**WORK INSTRUCTIONS:** Repeat exactly every line that comes at or after the line containing "Instruction: Open the View", through the end of the entries below.
────
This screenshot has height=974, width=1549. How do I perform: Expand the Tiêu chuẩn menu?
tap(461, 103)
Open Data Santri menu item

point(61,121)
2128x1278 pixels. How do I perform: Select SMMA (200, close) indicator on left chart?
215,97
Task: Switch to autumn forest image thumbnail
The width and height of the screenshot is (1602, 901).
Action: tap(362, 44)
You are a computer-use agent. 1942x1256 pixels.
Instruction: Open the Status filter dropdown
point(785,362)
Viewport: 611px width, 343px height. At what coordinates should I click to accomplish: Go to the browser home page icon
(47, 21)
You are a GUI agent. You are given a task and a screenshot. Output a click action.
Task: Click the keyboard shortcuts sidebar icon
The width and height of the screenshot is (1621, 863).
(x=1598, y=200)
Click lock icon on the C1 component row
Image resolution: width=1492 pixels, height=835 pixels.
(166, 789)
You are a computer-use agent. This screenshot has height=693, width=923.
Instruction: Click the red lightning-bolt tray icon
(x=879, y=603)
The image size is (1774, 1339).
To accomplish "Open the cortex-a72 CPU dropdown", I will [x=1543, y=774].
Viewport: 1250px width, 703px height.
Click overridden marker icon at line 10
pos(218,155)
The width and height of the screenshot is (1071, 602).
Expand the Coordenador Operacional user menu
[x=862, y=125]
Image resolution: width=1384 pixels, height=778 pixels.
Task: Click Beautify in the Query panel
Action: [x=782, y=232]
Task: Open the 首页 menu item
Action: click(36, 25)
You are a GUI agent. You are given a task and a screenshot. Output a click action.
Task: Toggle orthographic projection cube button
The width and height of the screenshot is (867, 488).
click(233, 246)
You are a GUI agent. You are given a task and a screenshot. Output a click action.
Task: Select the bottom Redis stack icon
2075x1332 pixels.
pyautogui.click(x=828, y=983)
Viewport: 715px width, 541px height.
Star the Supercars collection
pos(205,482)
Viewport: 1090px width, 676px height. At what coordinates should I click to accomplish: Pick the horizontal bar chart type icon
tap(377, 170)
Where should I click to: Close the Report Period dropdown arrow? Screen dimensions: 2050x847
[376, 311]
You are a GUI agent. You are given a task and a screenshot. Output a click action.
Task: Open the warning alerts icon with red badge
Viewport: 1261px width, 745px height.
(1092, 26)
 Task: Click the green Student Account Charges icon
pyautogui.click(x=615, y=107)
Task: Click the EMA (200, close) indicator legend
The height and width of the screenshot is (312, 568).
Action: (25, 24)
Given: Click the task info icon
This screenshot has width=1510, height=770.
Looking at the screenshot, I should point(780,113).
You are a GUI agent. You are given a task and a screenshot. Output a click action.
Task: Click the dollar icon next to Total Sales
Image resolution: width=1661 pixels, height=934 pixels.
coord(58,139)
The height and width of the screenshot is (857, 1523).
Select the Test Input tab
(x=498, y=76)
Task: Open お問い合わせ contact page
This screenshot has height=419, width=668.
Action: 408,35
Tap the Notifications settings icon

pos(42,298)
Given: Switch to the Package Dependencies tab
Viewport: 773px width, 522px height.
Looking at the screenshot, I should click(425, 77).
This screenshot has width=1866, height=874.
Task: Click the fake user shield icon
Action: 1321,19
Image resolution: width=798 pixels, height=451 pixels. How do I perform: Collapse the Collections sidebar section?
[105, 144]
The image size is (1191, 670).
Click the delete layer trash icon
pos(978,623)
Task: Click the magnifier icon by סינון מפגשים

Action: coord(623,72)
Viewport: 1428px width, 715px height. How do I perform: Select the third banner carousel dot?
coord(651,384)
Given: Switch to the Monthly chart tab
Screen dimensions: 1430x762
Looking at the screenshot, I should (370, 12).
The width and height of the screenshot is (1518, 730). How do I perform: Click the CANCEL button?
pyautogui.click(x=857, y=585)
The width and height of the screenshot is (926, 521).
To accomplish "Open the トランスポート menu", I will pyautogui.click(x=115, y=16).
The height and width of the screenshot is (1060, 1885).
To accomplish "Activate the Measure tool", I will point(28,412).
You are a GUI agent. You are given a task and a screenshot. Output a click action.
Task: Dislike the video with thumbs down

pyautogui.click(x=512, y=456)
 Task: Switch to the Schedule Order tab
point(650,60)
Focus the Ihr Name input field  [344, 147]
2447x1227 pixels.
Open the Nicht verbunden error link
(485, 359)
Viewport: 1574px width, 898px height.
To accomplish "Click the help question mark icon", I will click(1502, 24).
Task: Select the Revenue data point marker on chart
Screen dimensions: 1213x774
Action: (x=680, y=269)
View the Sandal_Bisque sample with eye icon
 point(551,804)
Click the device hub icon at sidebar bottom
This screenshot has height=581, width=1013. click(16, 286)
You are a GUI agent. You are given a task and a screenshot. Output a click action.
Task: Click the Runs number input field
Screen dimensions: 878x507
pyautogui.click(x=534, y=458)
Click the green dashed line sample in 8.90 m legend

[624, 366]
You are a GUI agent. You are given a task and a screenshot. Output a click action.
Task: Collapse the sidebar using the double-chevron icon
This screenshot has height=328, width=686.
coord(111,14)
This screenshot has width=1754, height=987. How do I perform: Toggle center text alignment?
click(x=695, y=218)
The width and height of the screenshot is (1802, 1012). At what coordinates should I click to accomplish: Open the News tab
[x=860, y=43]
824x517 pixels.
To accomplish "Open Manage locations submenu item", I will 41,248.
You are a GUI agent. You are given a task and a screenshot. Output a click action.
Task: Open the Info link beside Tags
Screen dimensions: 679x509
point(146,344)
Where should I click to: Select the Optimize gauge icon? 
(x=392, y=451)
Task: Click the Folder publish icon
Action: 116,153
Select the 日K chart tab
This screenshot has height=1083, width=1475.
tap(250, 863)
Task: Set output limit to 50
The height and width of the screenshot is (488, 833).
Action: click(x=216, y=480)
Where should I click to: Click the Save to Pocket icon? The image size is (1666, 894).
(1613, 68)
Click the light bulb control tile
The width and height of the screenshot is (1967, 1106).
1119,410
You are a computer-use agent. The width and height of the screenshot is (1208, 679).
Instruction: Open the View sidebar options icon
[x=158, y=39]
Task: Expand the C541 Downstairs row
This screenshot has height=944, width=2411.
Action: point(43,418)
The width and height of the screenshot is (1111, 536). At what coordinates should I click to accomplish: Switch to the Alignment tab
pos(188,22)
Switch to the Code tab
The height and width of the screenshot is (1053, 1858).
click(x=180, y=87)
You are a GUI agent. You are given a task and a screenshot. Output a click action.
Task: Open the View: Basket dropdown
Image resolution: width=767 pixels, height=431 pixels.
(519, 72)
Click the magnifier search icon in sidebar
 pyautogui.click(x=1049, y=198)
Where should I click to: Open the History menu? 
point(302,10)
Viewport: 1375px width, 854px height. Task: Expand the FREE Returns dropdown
────
**PROBLEM SOLUTION:**
Instruction: Open the View sidebar options icon
[x=158, y=39]
Task: Expand the C541 Downstairs row
This screenshot has height=944, width=2411.
Action: point(43,418)
The width and height of the screenshot is (1111, 536). At what coordinates should I click to accomplish: Switch to the Alignment tab
pos(188,22)
Switch to the Code tab
The height and width of the screenshot is (1053, 1858).
click(x=180, y=87)
You are a GUI agent. You are given a task and a screenshot. Output a click action.
Task: Open the View: Basket dropdown
Image resolution: width=767 pixels, height=431 pixels.
(519, 72)
Click the magnifier search icon in sidebar
 pyautogui.click(x=1049, y=198)
Where should I click to: Open the History menu? 
point(302,10)
Viewport: 1375px width, 854px height. Task: Expand the FREE Returns dropdown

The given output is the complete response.